▶ **Selected passage**:
The time frame recommended to provide patients already diagnosed with the disease with radiotherapy treatment is 15 days, and this is also being missed in almost one-third of cases.
The deadline of 10 days to assess patients with suspected lung cancer, and to check women referred for routine breast cancer X-rays, is also not being met. The report also suggests the hospitals which are struggling manfully to meet the targets are badly hampered by the shortage of qualified staff, and an inadequate number of beds, to cater for an ever-increasing number of patients. A number of hospitals, including University Hospital Galway and Letterkenny Hospital, are unable to see a majority of women referred for a mammogram within the required 12-week timeline.
These breast cancer services were removed from University Hospital Sligo a number of years ago amid huge protests, and if the powers that be can now be convinced to reverse that decision, it would help to alleviate this potential life-threatening situation for a great many very anxious people.

▶ **Study questions**:
1. Summarize the passage on cancer care deadlines in two sentences.
2. According to the passage on cancer care deadlines, which hospitals are unable to see a majority of women referred for a mammogram within the required 12-week timeline?
3. In the passage on cancer care deadlines, rewrite the paragraph beginning "The deadline of 10 days" as a bulleted list that keeps its main facts.
The saved entries have no connection to the passage on cancer care deadlines.

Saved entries
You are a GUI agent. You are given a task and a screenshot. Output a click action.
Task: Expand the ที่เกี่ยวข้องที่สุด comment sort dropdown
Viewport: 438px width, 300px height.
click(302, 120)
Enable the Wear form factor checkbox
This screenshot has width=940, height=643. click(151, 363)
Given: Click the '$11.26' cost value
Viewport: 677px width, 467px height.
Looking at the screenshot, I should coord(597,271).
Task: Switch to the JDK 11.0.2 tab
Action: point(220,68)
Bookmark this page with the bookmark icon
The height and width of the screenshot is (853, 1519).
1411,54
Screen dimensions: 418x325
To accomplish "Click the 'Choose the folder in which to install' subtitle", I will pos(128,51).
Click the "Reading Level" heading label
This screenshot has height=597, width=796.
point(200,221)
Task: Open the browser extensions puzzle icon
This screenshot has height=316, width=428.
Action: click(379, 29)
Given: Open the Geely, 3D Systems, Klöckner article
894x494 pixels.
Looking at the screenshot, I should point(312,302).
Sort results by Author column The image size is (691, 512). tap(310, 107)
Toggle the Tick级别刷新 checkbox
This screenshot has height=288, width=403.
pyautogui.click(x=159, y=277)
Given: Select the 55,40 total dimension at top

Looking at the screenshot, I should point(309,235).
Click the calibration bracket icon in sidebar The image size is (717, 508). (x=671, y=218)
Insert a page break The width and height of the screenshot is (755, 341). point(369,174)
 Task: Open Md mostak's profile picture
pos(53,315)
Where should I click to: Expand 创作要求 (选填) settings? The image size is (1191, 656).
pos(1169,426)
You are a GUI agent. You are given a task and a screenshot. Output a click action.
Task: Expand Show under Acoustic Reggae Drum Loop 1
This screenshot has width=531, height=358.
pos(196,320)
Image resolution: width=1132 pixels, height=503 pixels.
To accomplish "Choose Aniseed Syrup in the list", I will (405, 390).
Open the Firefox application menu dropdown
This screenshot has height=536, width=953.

▶ **Answers to each task**:
1. Recommended time frames for cancer care are not being met: the 15-day target for radiotherapy is missed in almost one-third of cases, and the 10-day deadline for assessing suspected lung cancer and checking women referred for routine breast X-rays is also missed. Hospitals are hampered by shortages of qualified staff and beds, several cannot see most women referred for a mammogram within 12 weeks, and reversing the removal of breast cancer services from University Hospital Sligo would help alleviate the situation.

2. University Hospital Galway and Letterkenny Hospital are among them.

3.
- The 10-day deadline to assess patients with suspected lung cancer and to check women referred for routine breast cancer X-rays is not being met.
- Hospitals trying to meet the targets are badly hampered by a shortage of qualified staff and an inadequate number of beds for an ever-increasing number of patients.
- A number of hospitals, including University Hospital Galway and Letterkenny Hospital, cannot see a majority of women referred for a mammogram within the required 12 weeks.